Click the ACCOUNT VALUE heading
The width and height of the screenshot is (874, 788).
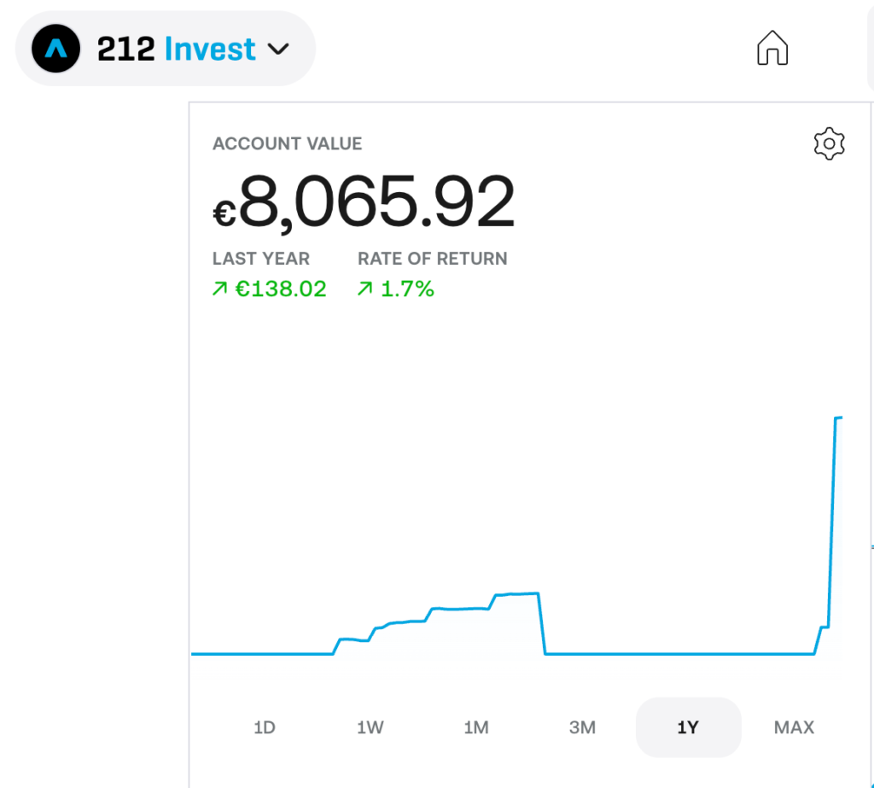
---
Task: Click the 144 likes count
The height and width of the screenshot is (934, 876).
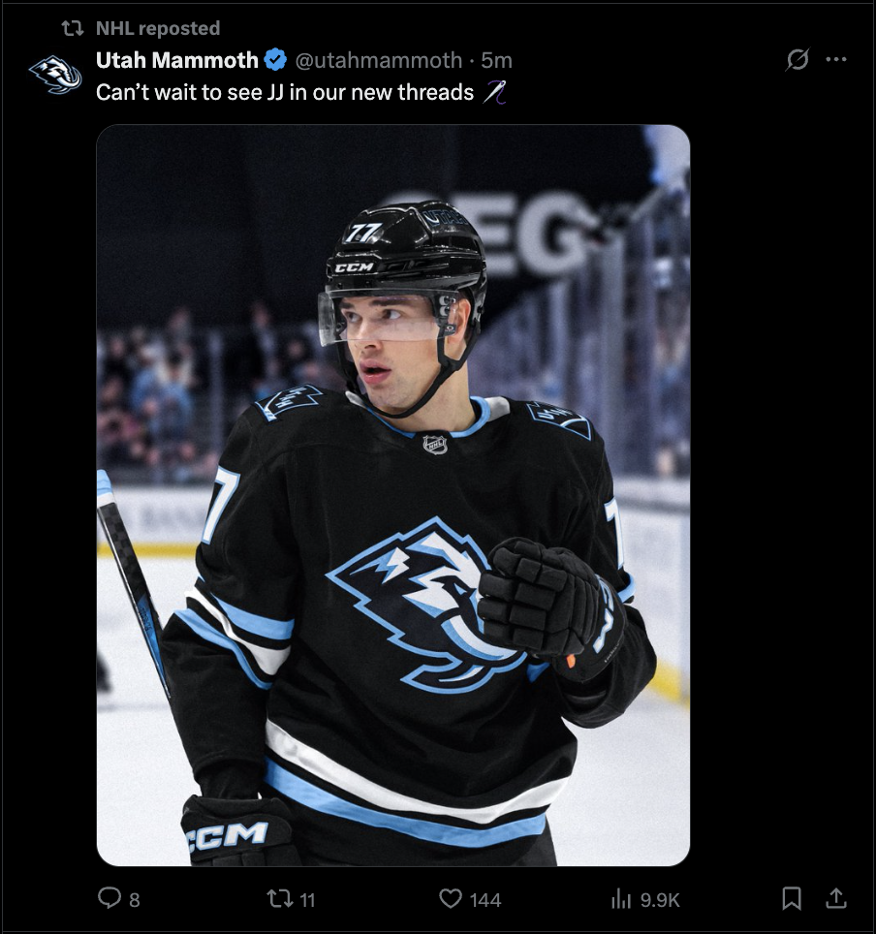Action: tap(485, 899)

What to do:
A word-for-word copy of the lines above from the one with "Click the ACCOUNT VALUE heading" through the one with "The width and", inclusive, is the only output wanted.

Task output:
Click the ACCOUNT VALUE heading
The width and height of the screenshot is (874, 788).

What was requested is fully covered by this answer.